Calley was born on 31 May 1780,[1] the eldest son of Thomas Browne Calley, a member of an established gentry family resident at Burderop Park for several centuries. He inherited his father's estates in 1791, was educated at St. John's College, Cambridge, and in 1801 commissioned in the Wiltshire Yeomanry. He married Elizabeth Keck, daughter of Anthony James Keck, in 1802. Prior to entering politics, he lived as "an unremarkable country gentleman", and was made High Sheriff of Wiltshire in 1807–8.[2]

He expressed an interest in representing the borough of Cricklade at a by-election in 1811, when Lord Porchester succeeded his father and entered the House of Lords, but was persuaded to stand at the following general election instead. He did so, and was returned unopposed as a supporter of the government in the 1812 general election. Later in the Parliament he began to vote occasionally with the opposition. He was defeated at the 1818 general election, which cost him almost £5,000 in expenses, and caused his bankruptcy.[3] His election agent described him as a type of politician who "don't mind how much money is spent ... [but] find it not convenient to pay it."[2] He was forced to let Burderop and moved to Salthrop House, his mother-in-law's residence; on her death in 1826 the estates were inherited by his wife Elizabeth.[2]
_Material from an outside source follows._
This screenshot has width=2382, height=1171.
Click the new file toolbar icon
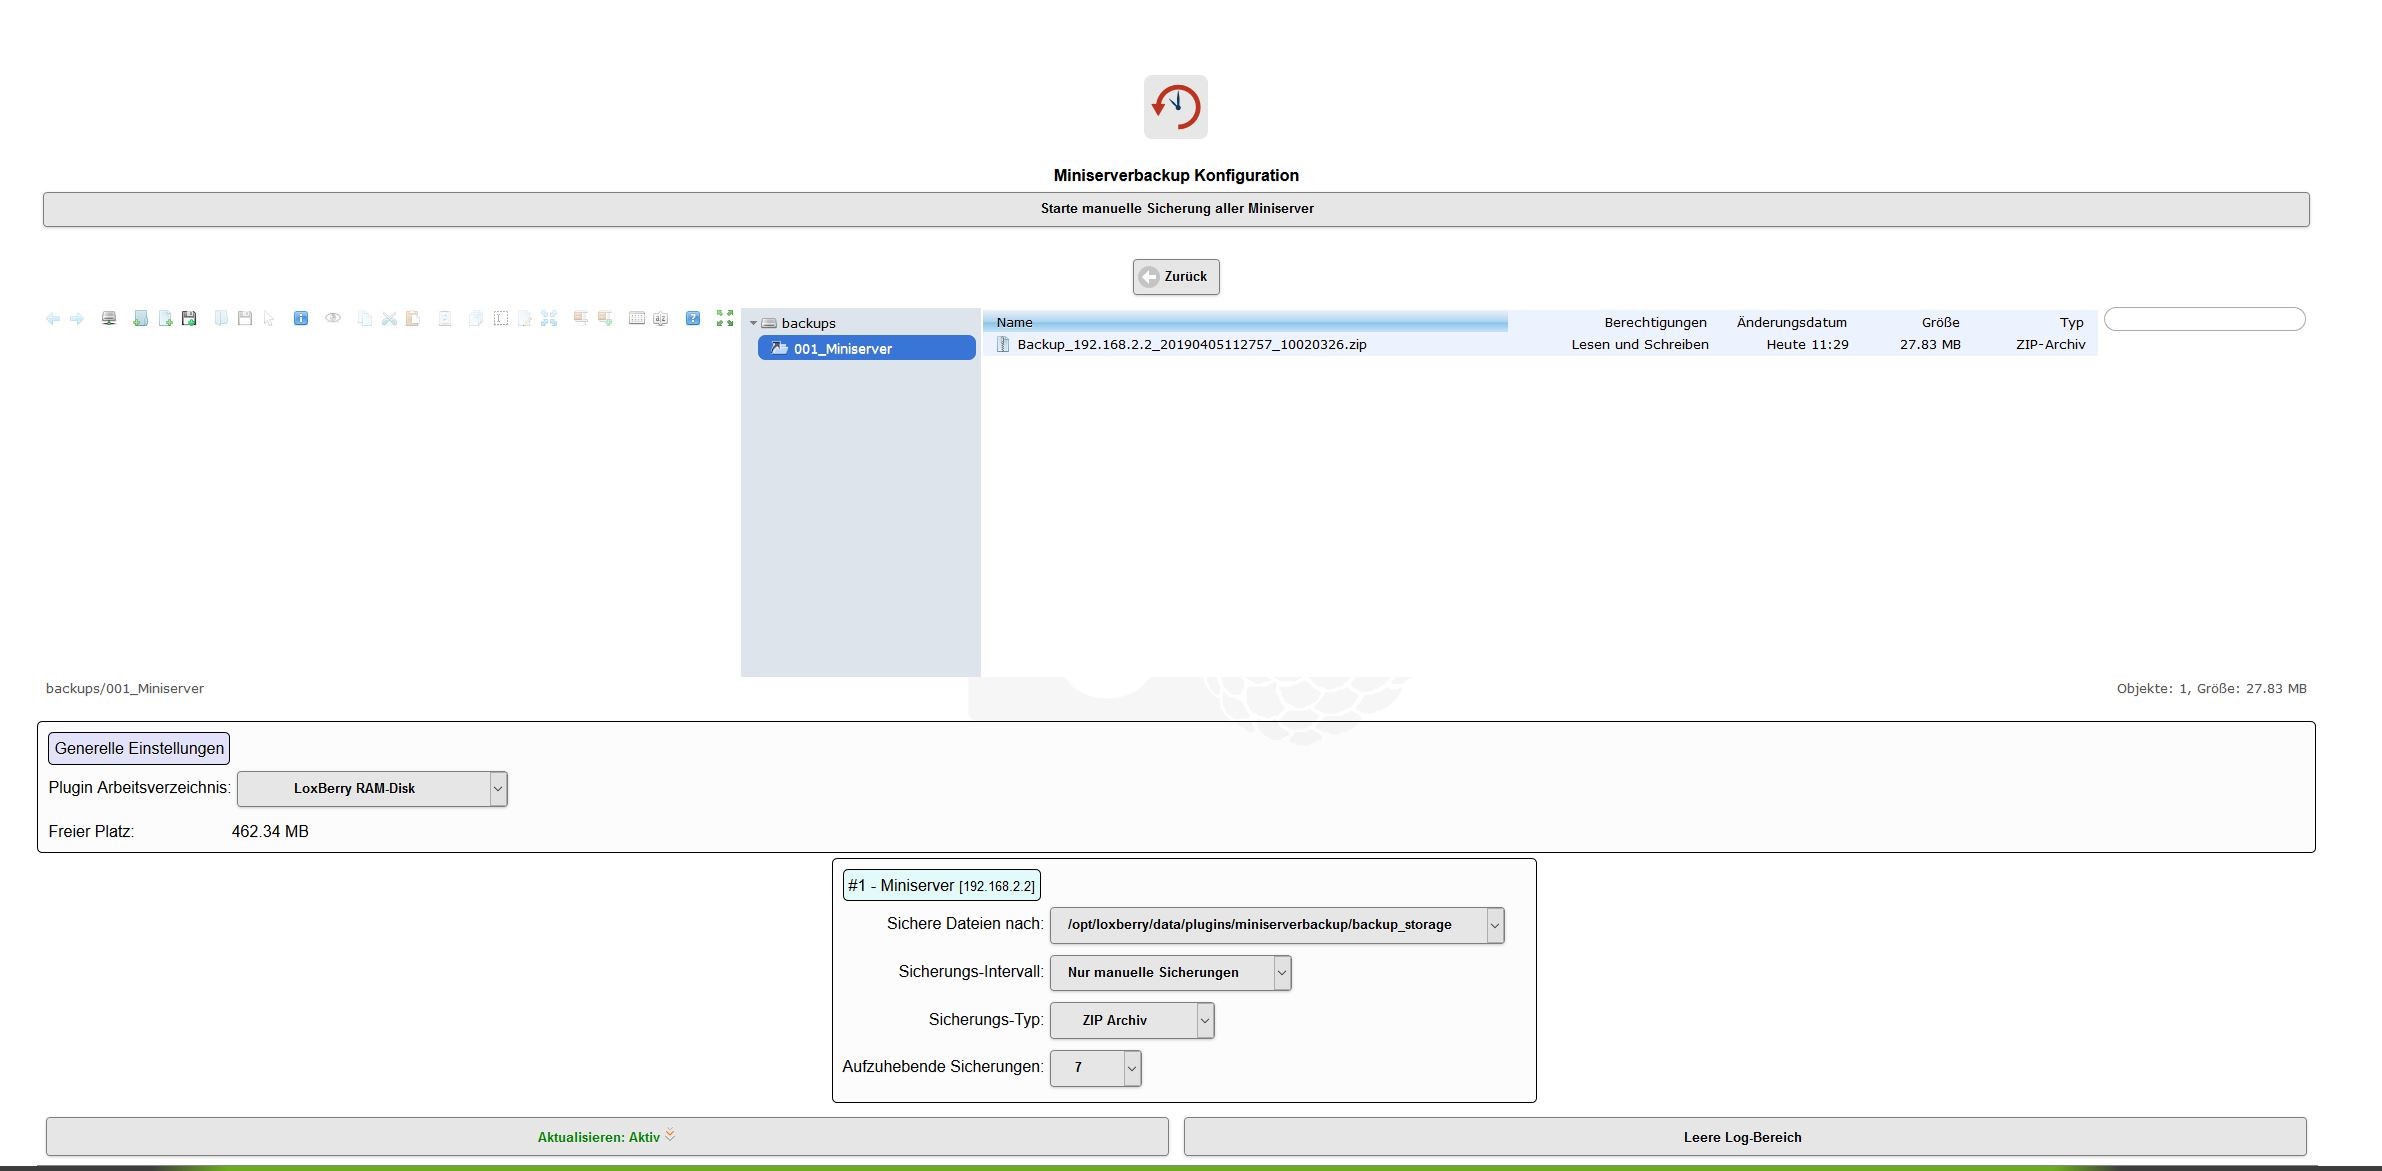(165, 318)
He remained politically active through the 1820s, increasingly conservative; he was a senior freemason in the county, signed an anti-Catholic declaration, and supported a testimonial thanking the yeomanry for suppressing the Swing Riots. At the 1831 general election, the anti-reform Tory Joseph Pitt stood down in Cricklade and Calley was selected as his replacement. He cautiously supported reform "to an extent which should satisfy all reasonable men", "dictated by prudence and moderation", but promised to defend the representation of Cricklade as it now stood. He was elected in second place, behind a reformer candidate.[2]
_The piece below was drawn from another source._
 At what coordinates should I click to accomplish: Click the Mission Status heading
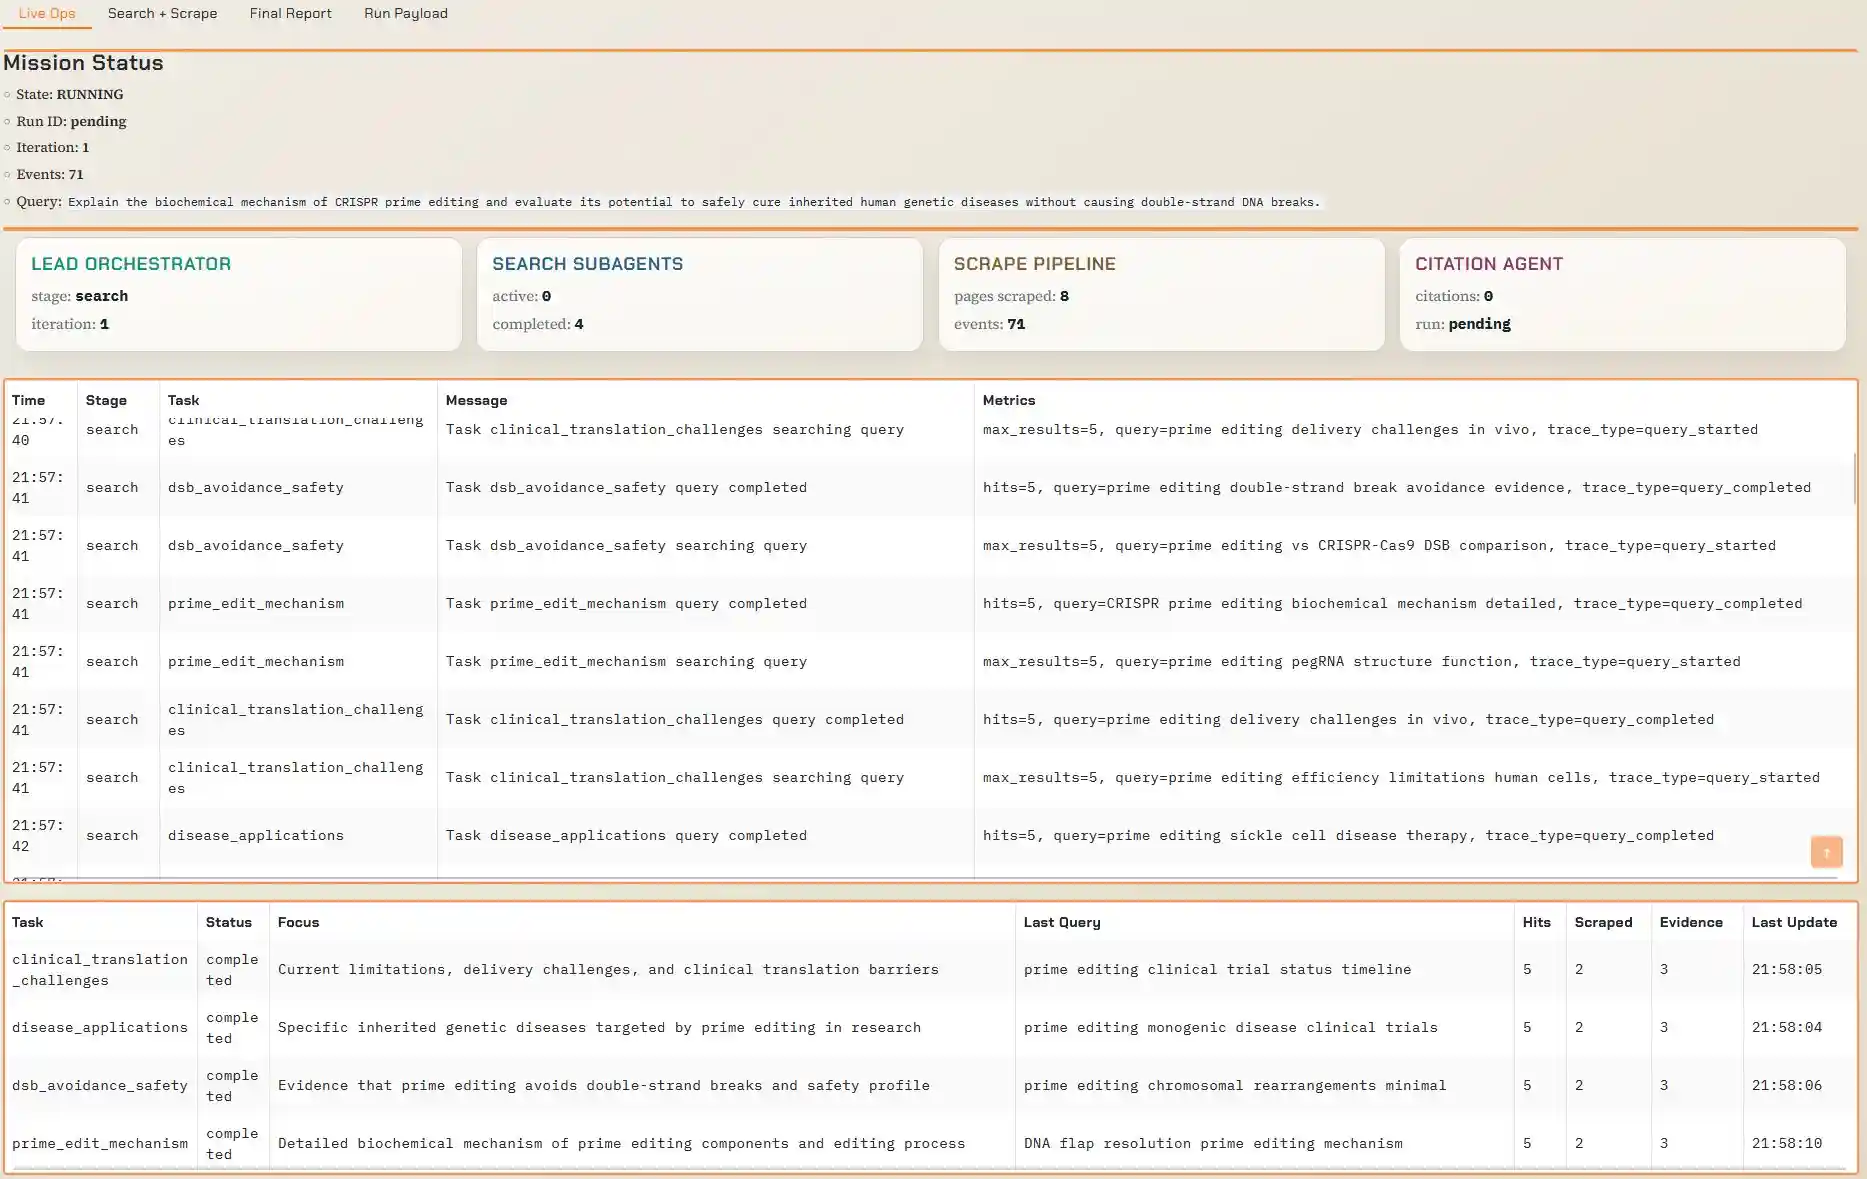(x=83, y=63)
In the following Parliament, he did support the reform bill, having "arrived at the conviction that no honest man ought to refuse his assent to it".[2] In the 1832 general election he was returned as a liberal, and remained in Parliament until he stood down at dissolution in December 1834.[2]
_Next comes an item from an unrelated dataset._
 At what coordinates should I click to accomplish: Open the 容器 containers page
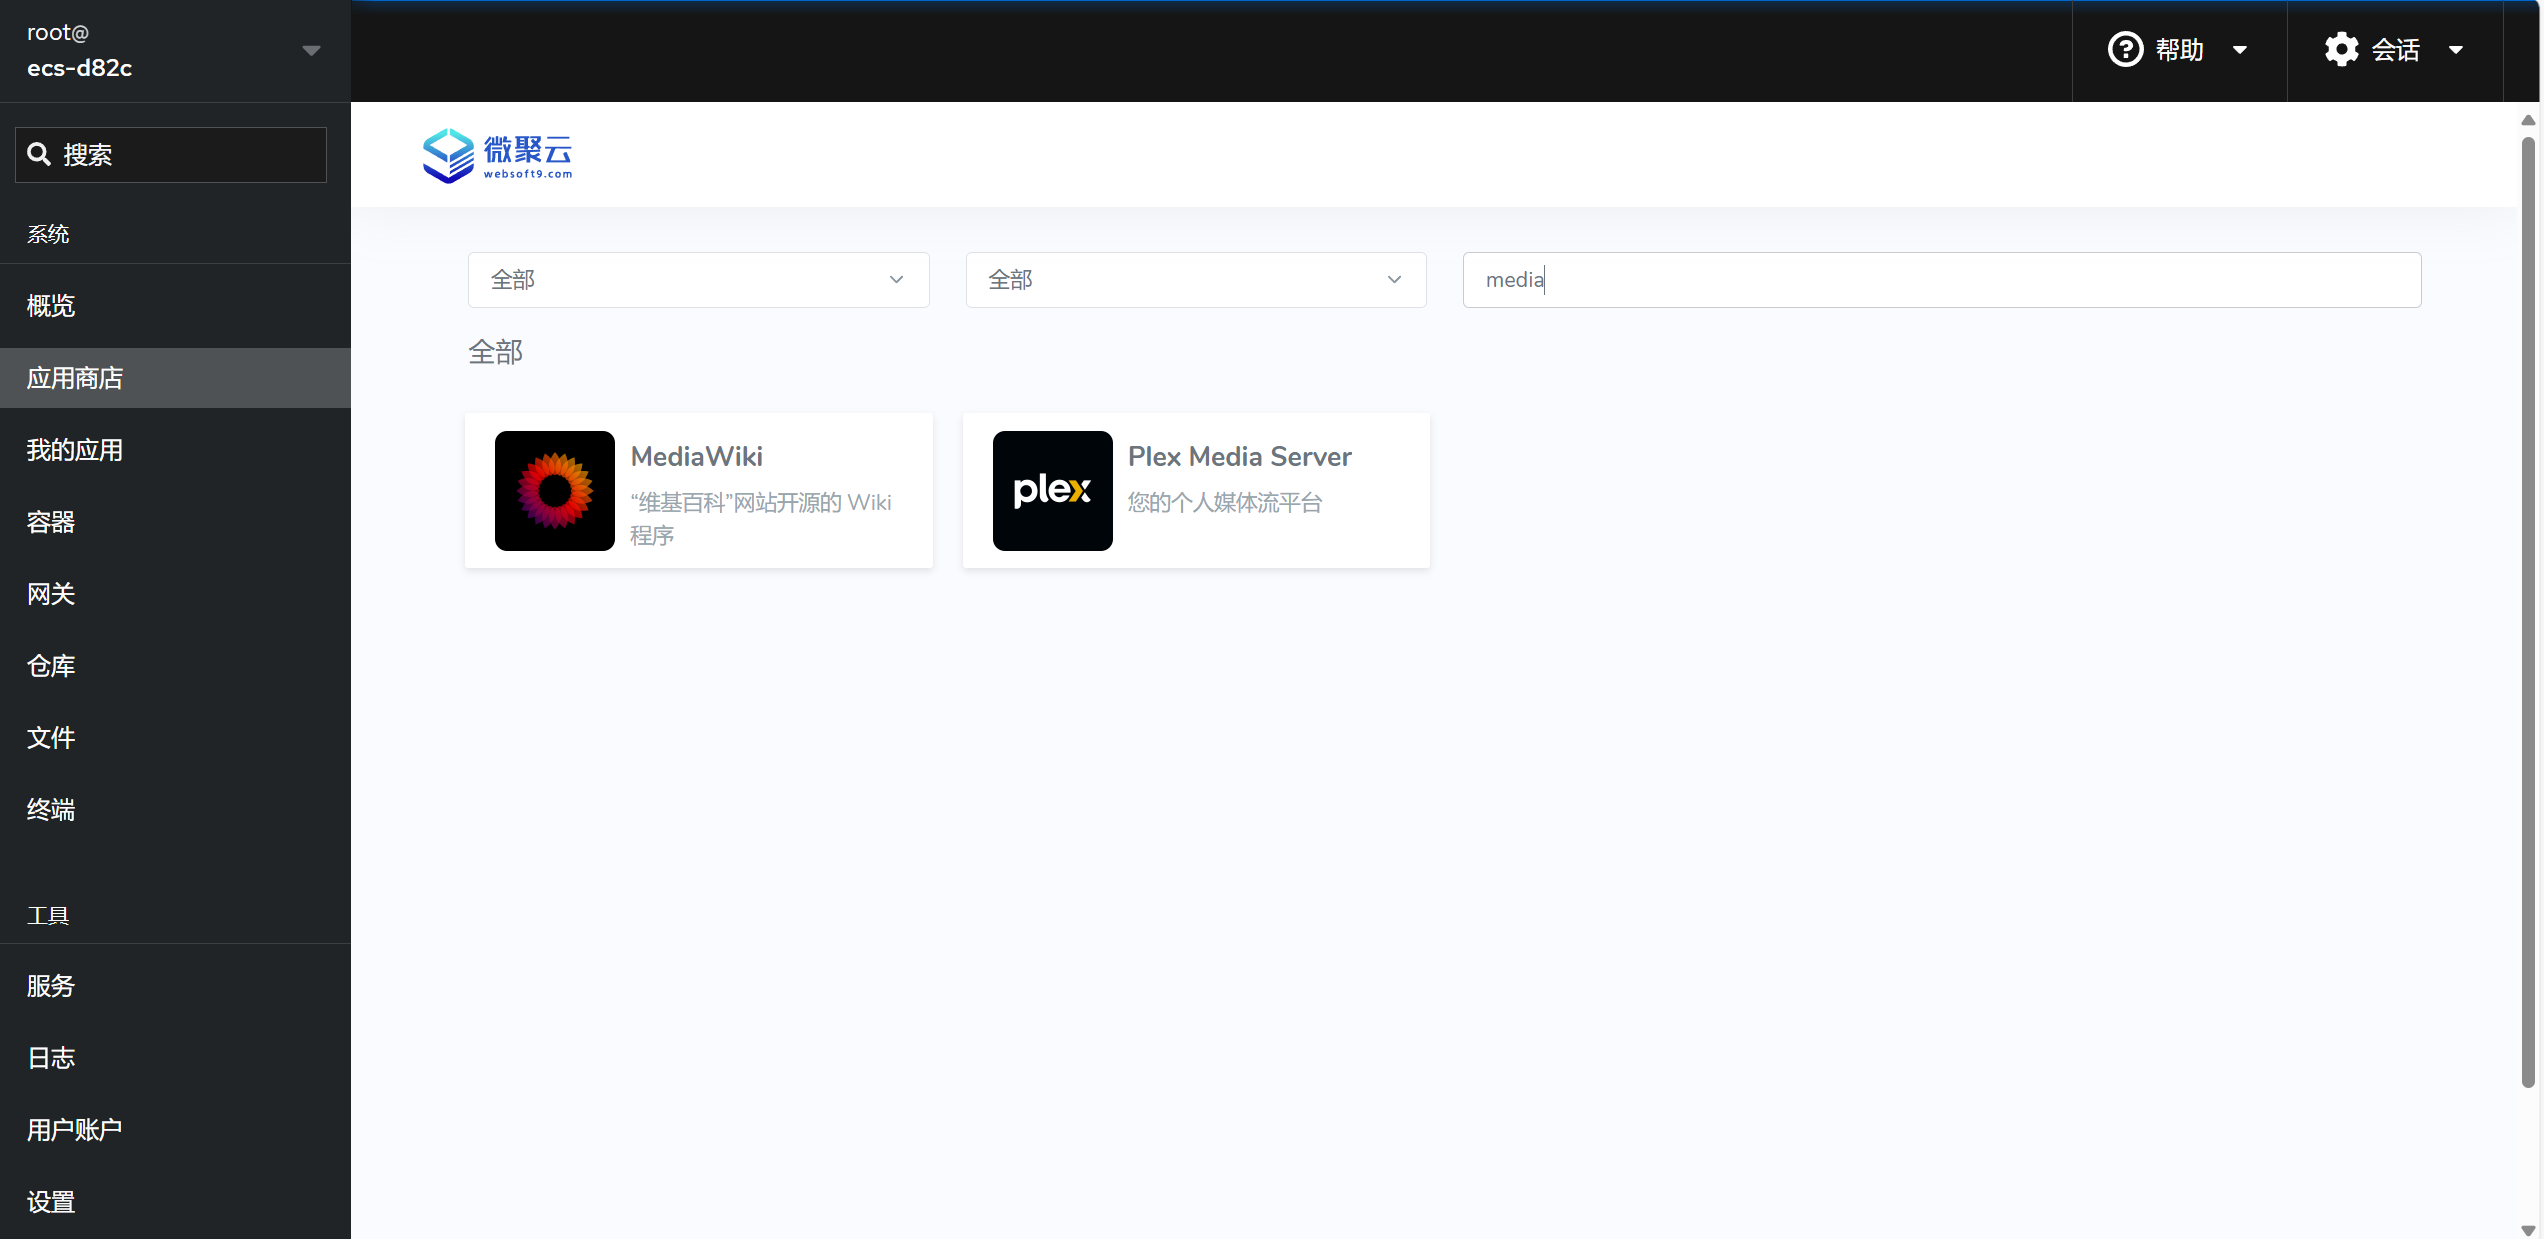(51, 522)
Calley died in Württemberg in September 1836. His wife had died in April 1832, after a rumoured separation due to ill-treatment, and both their estates were inherited by their surviving son, John James Calley (1810-1854).[2]

References

  1. ^ The date is given in Farrell (2009), correcting 31 August as given in Thorne (1986).
  2. ^ a b c d e f g Farrell, Stephen (2009). "CALLEY, Thomas (1780-1836), of Burderop, nr. Swindon and Salthrop, nr. Wroughton, Wilts.". The History of Parliament: the House of Commons 1820-1832. Cambridge University Press.
  3. ^ Thorne, R.G. (1986). "CALLEY, Thomas (1780-1836), of Burderop, nr. Swindon, Wilts.". The History of Parliament: the House of Commons 1790-1820. Boydell & Brewer.